La réponse est tombée comme un couperet: 8×7=54. La sculpturale jeune femme qui en est l’auteur ne se doutait pas, en affûtant ses armes de séductrice, qu’elle aurait mieux fait de muscler aussi ses neurones avant le casting d’«Opération séduction aux Caraïbes», la saga de l’été de M6.
Son imposante plastique ne lui a pas permis de rattraper son erreur de livret. Le jury composé de quatre beaux garçons l’a éliminée après avoir accompagné d’un hochement de tête éberlué cet incongru «54». Elle ne montera pas à bord du splendide trois mâts.
Est-elle vraiment aussi nulle en maths? Peut-être a-t-elle seulement été victime d’un comportement fraîchement décrit par des scientifiques, baptisé «menace du stéréotype» («stereotype threat»), qui enlève aux femmes leurs moyens en mathématique lorsqu’elles se trouvent en présence d’hommes.
Michael Inzlicht et une équipe de chercheurs de l’université texane Brown ont fait passer des tests de maths et de culture générale à 168 étudiants des deux sexes. Testées dans des pièces sans hommes, les étudiantes ont obtenu 70% de réponses correctes en math. Celles-ci ont chuté à 58% dans des salles à majorité masculine. Leur déficit était directement proportionnel au nombre d’hommes présents.
Pour les questions de culture générale, leurs performances sont restées inchangées. Quant aux hommes, leurs prestations, dans les deux registres, sont demeurées insensibles à la connotation sexuelle du contexte dans lequel ils se trouvaient.
Ces résultats étonnants s’expliqueraient par la sensibilité des femmes à la «menace du stéréotype». Stéréotype toujours très tenace qui prête à la gent féminine moins d’aptitude pour les maths qu’aux hommes. Confrontées à la présence du sexe opposé, les femmes se rappelleraient soudainement ce cliché.

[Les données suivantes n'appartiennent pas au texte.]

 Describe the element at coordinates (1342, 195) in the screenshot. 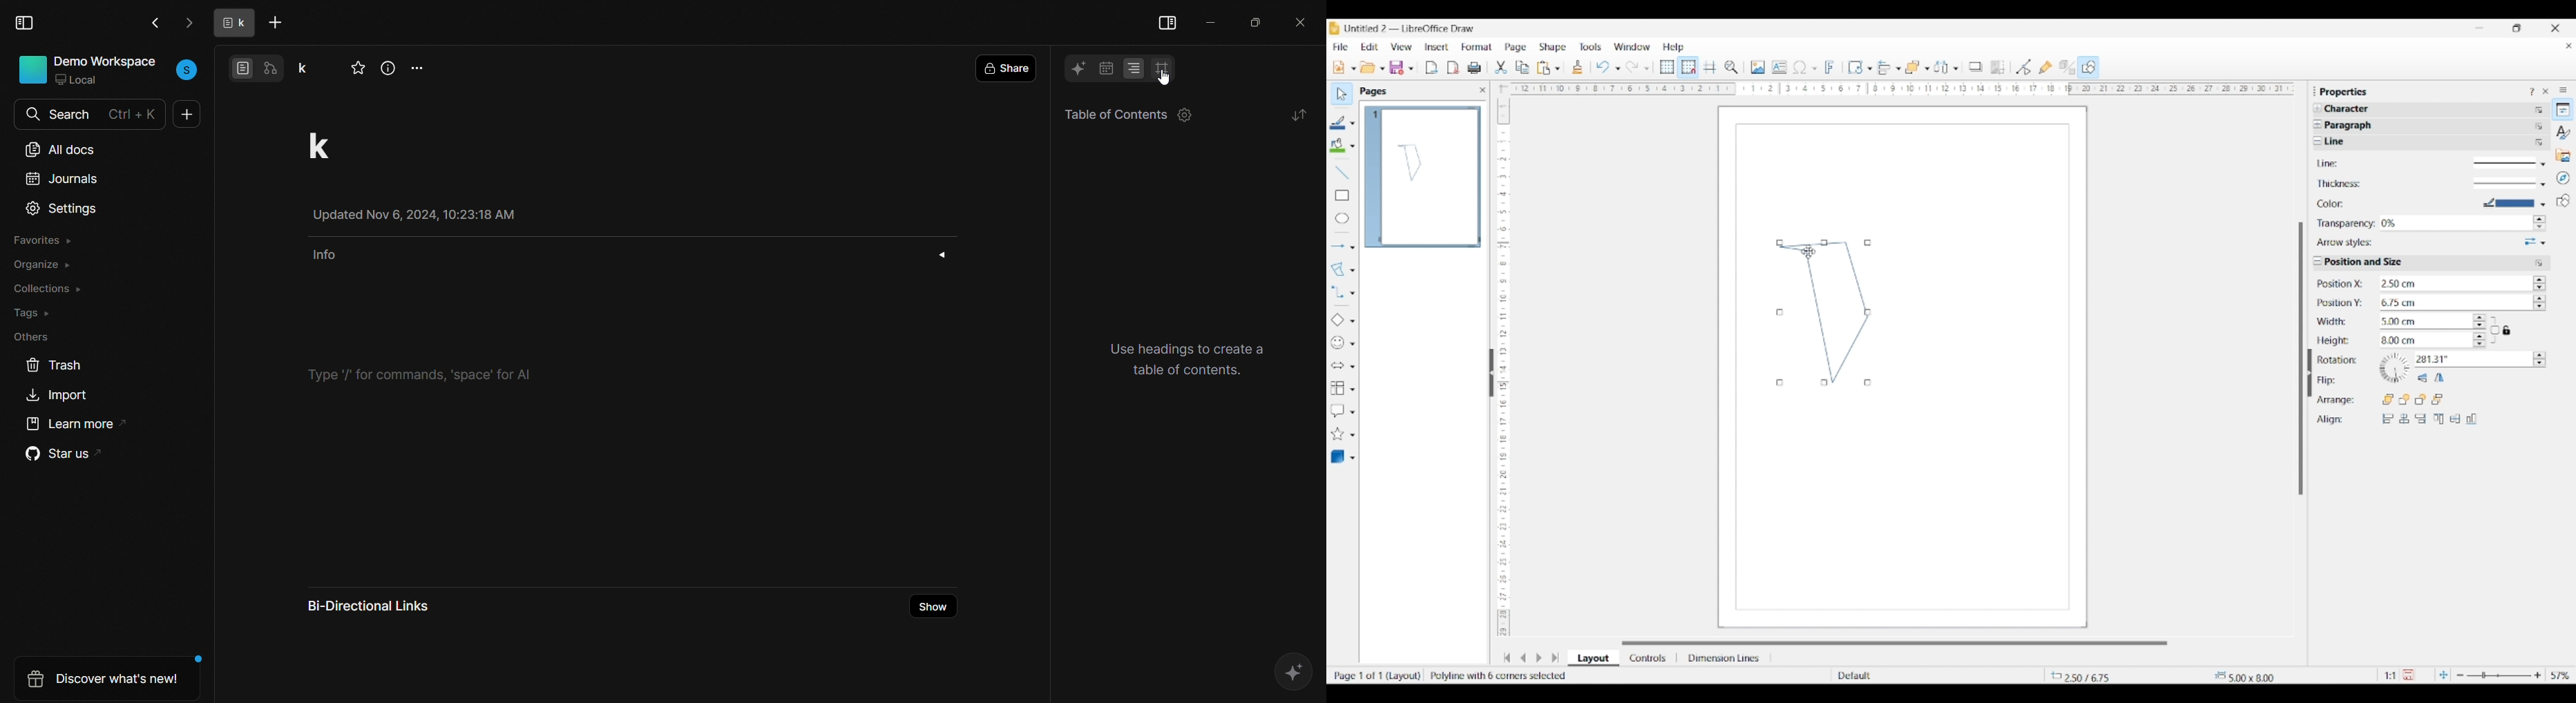

I see `Rectangle` at that location.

Ceci perturberait leur esprit, incapable de se concentrer exclusivement à la résolution des problèmes qui leur sont soumis.

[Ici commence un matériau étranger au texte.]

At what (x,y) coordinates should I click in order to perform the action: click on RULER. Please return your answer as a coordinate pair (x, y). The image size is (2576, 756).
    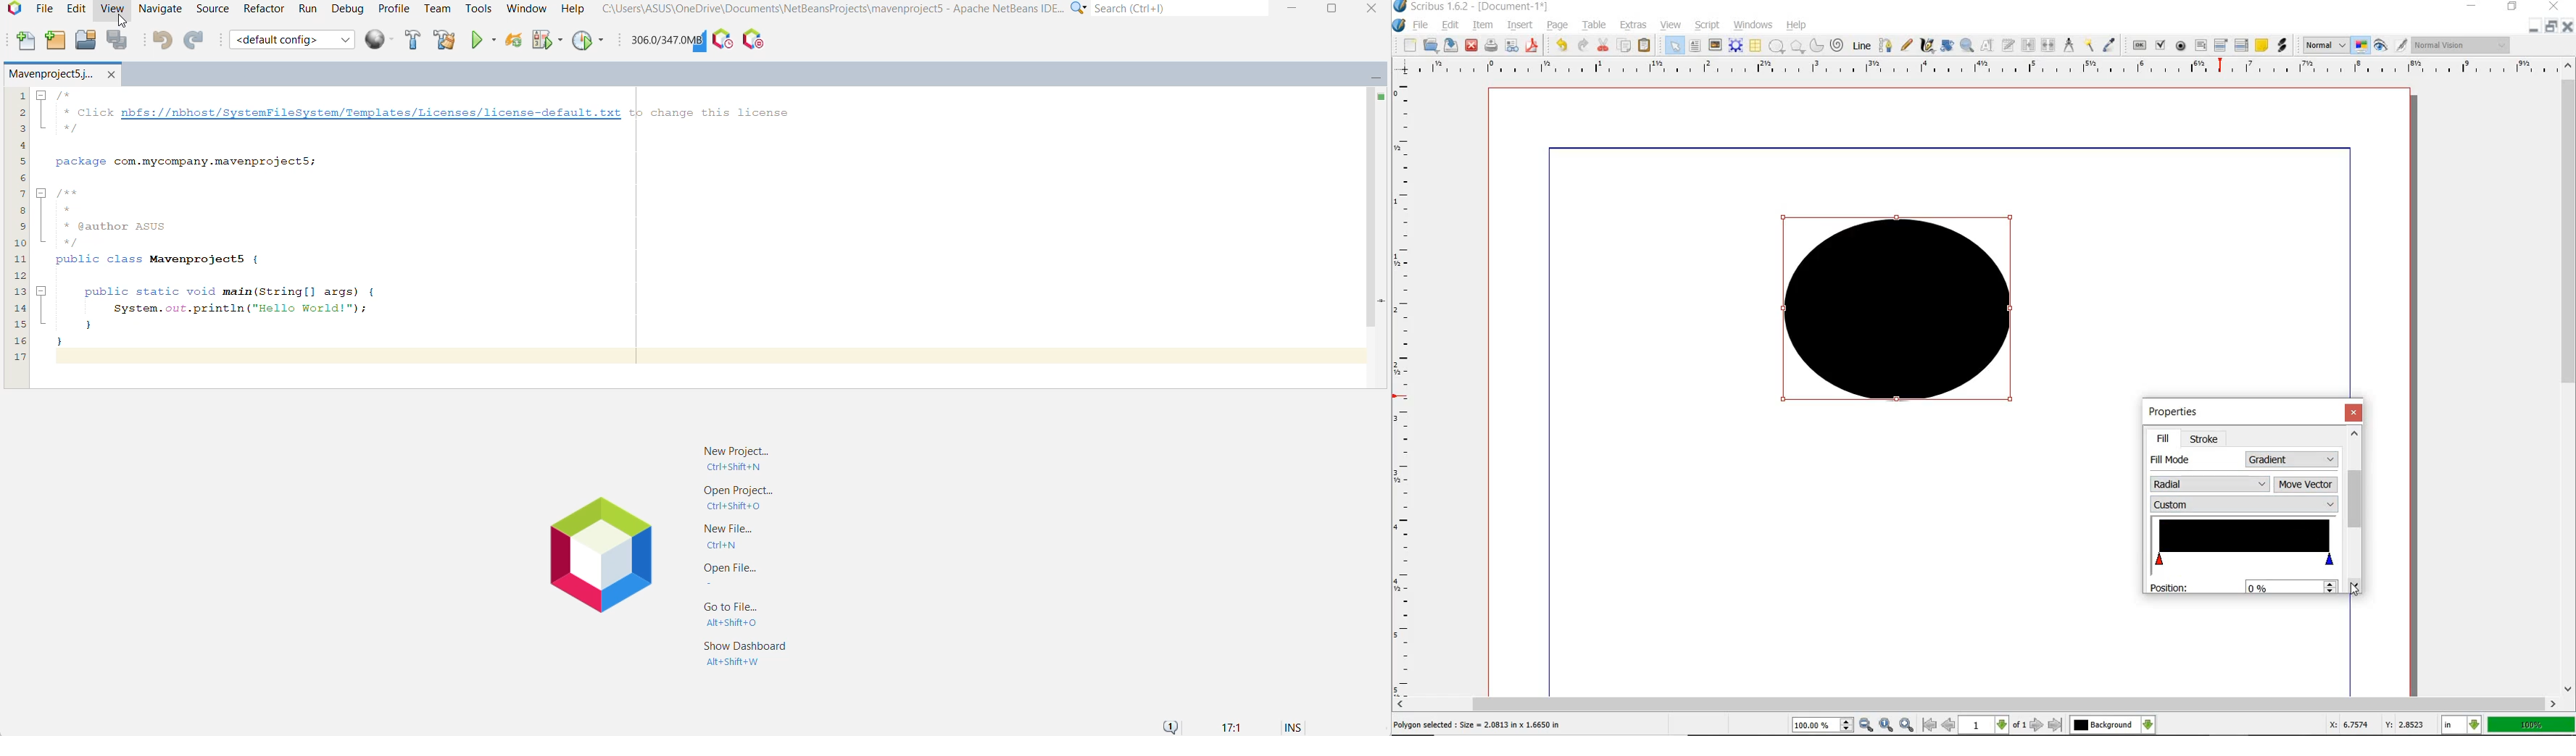
    Looking at the image, I should click on (1981, 69).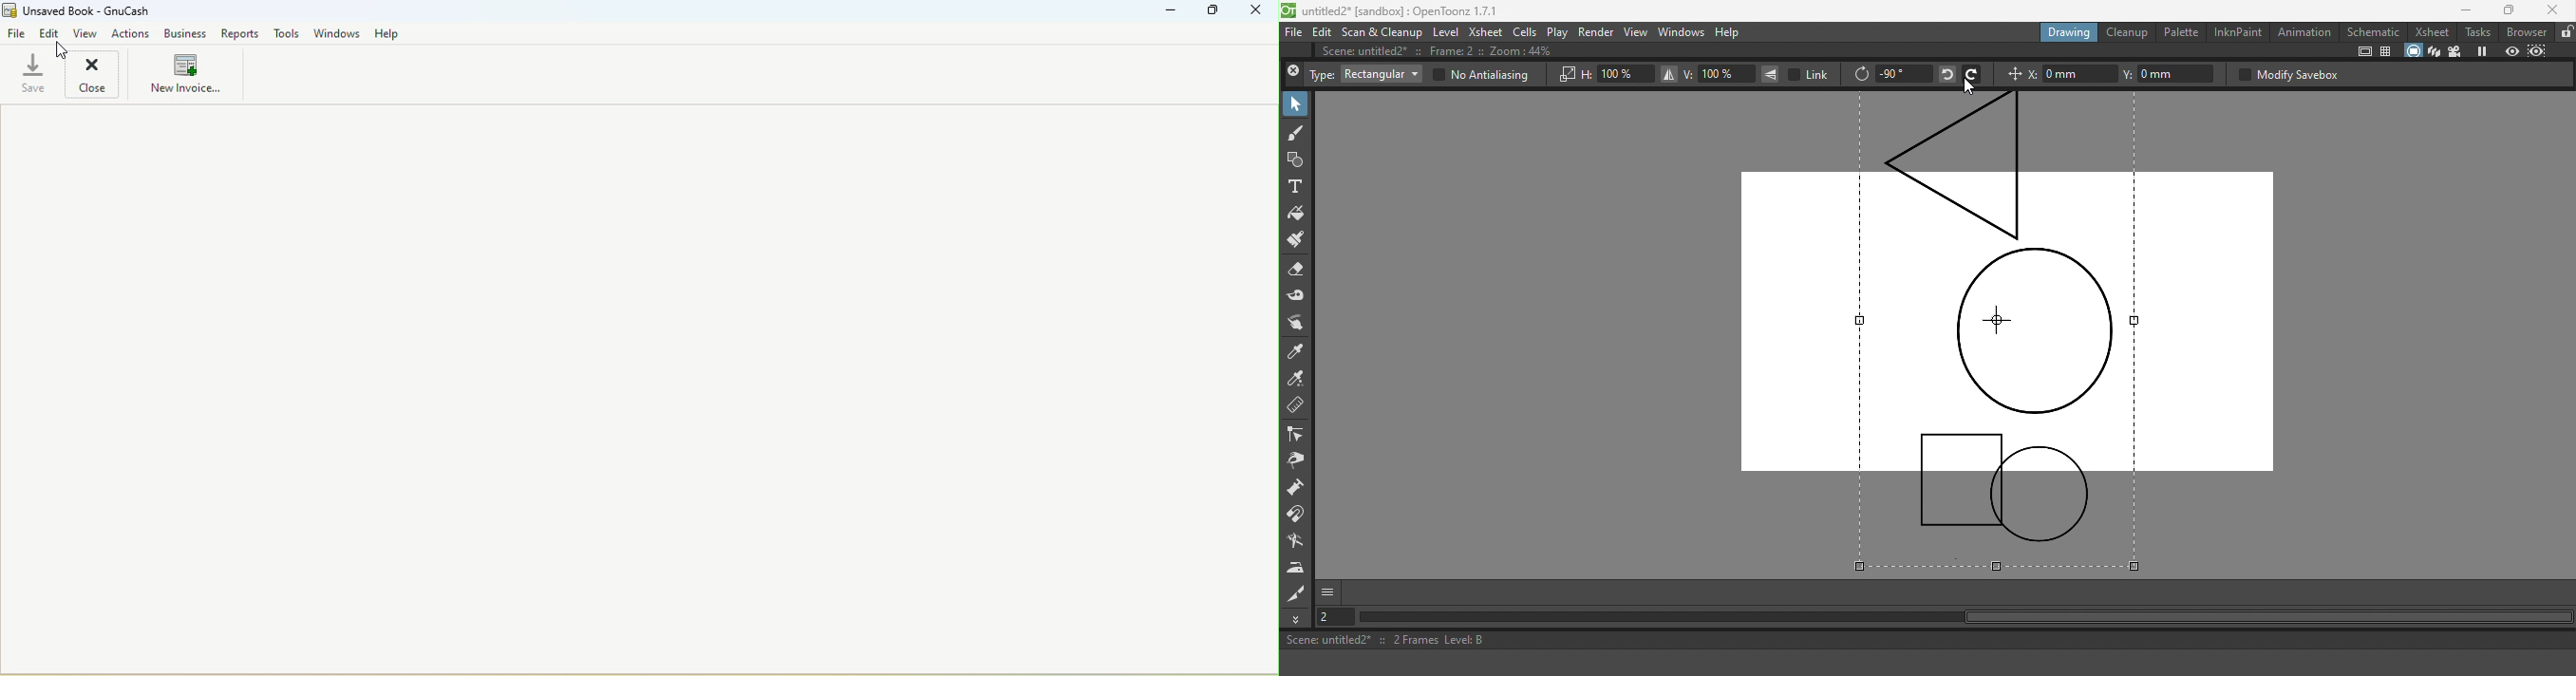 The height and width of the screenshot is (700, 2576). Describe the element at coordinates (1298, 541) in the screenshot. I see `Blender tool` at that location.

Une autre étude basée sur la relation entre taux de testostérone et performances intellectuelles chez les femmes et les hommes confrontés à une situation stéréotypique vient d’être publiée.
On y découvre non seulement l’aspect négatif, «menaçant», des stéréotypes déjà mis en évidence dans la première étude, mais une facette positive, «stimulante», lorsque les stéréotypes sont valorisants (les hommes semblent en bénéficier en math, discipline dans laquelle ils jouissent d’un stéréotype valorisant).
Que faire de tels constats? Exiger la réouverture de classes unisexes comme le suggère Inzlicht dans la conclusion de son travail? N’est-ce pas alors laisser intact le stéréotype et abandonner la mixité, objet de lutte des premières féministes? Pour Elisabeth Badinter, ce serait à coup sûr faire «fausse route» comme elle s’attache à le démontrer dans son dernier livre («Fausse route»). «Le féminisme de ces dernières années décrit une femme qui se pose trop facilement en victime, dénonce-t-elle. Cela mène à des rapports détestables entre les sexes.»
Au lieu de construire de nouveaux stéréotypes («les femmes perçues comme des enfants sans défense»), Elisabeth Badinter encourage les féministes à s’attaquer de front aux clichés qui les discréditent. «Les femmes sont nulles en maths» figure au nombre de ceux-ci.